#### TASK PROMPT
Repeat the entries exactly. Leave nothing out.

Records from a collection
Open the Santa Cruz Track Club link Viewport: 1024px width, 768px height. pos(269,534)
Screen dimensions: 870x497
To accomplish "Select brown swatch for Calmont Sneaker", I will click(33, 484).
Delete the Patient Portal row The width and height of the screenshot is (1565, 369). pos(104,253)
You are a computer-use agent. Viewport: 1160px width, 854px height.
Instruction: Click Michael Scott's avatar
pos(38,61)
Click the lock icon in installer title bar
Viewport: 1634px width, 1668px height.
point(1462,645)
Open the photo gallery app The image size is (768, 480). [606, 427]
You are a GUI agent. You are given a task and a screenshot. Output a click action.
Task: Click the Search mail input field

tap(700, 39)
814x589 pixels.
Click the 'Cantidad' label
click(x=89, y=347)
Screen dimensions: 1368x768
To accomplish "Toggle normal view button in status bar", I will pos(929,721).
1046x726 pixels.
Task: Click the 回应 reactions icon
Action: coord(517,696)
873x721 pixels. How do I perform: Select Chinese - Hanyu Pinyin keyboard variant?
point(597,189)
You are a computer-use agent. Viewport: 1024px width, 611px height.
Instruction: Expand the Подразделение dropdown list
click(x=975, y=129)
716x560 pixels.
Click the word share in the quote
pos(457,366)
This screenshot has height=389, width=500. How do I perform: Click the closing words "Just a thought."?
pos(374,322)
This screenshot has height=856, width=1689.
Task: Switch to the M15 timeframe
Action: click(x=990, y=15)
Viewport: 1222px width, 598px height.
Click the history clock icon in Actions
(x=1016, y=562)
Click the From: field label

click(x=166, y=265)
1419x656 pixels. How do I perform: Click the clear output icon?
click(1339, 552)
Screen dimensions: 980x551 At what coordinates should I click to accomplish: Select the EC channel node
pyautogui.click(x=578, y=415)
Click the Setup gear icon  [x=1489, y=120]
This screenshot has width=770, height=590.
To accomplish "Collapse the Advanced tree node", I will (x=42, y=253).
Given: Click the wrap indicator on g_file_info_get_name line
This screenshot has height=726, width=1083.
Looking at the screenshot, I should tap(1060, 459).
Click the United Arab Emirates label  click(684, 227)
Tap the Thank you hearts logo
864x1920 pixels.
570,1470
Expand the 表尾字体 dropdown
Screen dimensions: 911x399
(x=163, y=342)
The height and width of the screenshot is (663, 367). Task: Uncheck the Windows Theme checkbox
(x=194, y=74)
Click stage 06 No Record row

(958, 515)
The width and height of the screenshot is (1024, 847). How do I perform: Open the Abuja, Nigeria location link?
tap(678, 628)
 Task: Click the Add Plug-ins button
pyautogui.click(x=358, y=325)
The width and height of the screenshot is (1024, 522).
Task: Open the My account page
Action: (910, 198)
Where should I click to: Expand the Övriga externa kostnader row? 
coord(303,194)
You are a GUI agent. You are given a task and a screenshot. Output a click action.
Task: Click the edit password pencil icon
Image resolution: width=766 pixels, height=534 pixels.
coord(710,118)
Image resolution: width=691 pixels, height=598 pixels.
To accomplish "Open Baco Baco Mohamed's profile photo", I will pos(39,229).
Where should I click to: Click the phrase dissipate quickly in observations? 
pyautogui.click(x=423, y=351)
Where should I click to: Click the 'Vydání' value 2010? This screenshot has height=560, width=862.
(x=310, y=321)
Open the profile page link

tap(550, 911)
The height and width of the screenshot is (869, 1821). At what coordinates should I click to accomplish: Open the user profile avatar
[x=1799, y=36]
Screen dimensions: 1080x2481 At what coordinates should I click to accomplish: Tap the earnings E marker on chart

#### RESULT BELOW
Open the Santa Cruz Track Club link Viewport: 1024px width, 768px height. pos(269,534)
Screen dimensions: 870x497
To accomplish "Select brown swatch for Calmont Sneaker", I will click(33, 484).
Delete the Patient Portal row The width and height of the screenshot is (1565, 369). pos(104,253)
You are a computer-use agent. Viewport: 1160px width, 854px height.
Instruction: Click Michael Scott's avatar
pos(38,61)
Click the lock icon in installer title bar
Viewport: 1634px width, 1668px height.
point(1462,645)
Open the photo gallery app The image size is (768, 480). [606, 427]
You are a GUI agent. You are given a task and a screenshot. Output a click action.
Task: Click the Search mail input field

tap(700, 39)
814x589 pixels.
Click the 'Cantidad' label
click(x=89, y=347)
Screen dimensions: 1368x768
To accomplish "Toggle normal view button in status bar", I will pos(929,721).
1046x726 pixels.
Task: Click the 回应 reactions icon
Action: coord(517,696)
873x721 pixels. How do I perform: Select Chinese - Hanyu Pinyin keyboard variant?
point(597,189)
You are a computer-use agent. Viewport: 1024px width, 611px height.
Instruction: Expand the Подразделение dropdown list
click(x=975, y=129)
716x560 pixels.
Click the word share in the quote
pos(457,366)
This screenshot has height=389, width=500. How do I perform: Click the closing words "Just a thought."?
pos(374,322)
This screenshot has height=856, width=1689.
Task: Switch to the M15 timeframe
Action: click(x=990, y=15)
Viewport: 1222px width, 598px height.
Click the history clock icon in Actions
(x=1016, y=562)
Click the From: field label

click(x=166, y=265)
1419x656 pixels. How do I perform: Click the clear output icon?
click(1339, 552)
Screen dimensions: 980x551 At what coordinates should I click to accomplish: Select the EC channel node
pyautogui.click(x=578, y=415)
Click the Setup gear icon  [x=1489, y=120]
This screenshot has width=770, height=590.
To accomplish "Collapse the Advanced tree node", I will (x=42, y=253).
Given: Click the wrap indicator on g_file_info_get_name line
This screenshot has height=726, width=1083.
Looking at the screenshot, I should tap(1060, 459).
Click the United Arab Emirates label  click(684, 227)
Tap the Thank you hearts logo
864x1920 pixels.
570,1470
Expand the 表尾字体 dropdown
Screen dimensions: 911x399
(x=163, y=342)
The height and width of the screenshot is (663, 367). Task: Uncheck the Windows Theme checkbox
(x=194, y=74)
Click stage 06 No Record row

(958, 515)
The width and height of the screenshot is (1024, 847). How do I perform: Open the Abuja, Nigeria location link?
tap(678, 628)
 Task: Click the Add Plug-ins button
pyautogui.click(x=358, y=325)
The width and height of the screenshot is (1024, 522).
Task: Open the My account page
Action: (910, 198)
Where should I click to: Expand the Övriga externa kostnader row? 
coord(303,194)
You are a GUI agent. You are given a task and a screenshot. Output a click action.
Task: Click the edit password pencil icon
Image resolution: width=766 pixels, height=534 pixels.
coord(710,118)
Image resolution: width=691 pixels, height=598 pixels.
To accomplish "Open Baco Baco Mohamed's profile photo", I will pos(39,229).
Where should I click to: Click the phrase dissipate quickly in observations? 
pyautogui.click(x=423, y=351)
Where should I click to: Click the 'Vydání' value 2010? This screenshot has height=560, width=862.
(x=310, y=321)
Open the profile page link

tap(550, 911)
The height and width of the screenshot is (869, 1821). At what coordinates should I click to accomplish: Open the user profile avatar
[x=1799, y=36]
Screen dimensions: 1080x2481 At what coordinates should I click to accomplish: Tap the earnings E marker on chart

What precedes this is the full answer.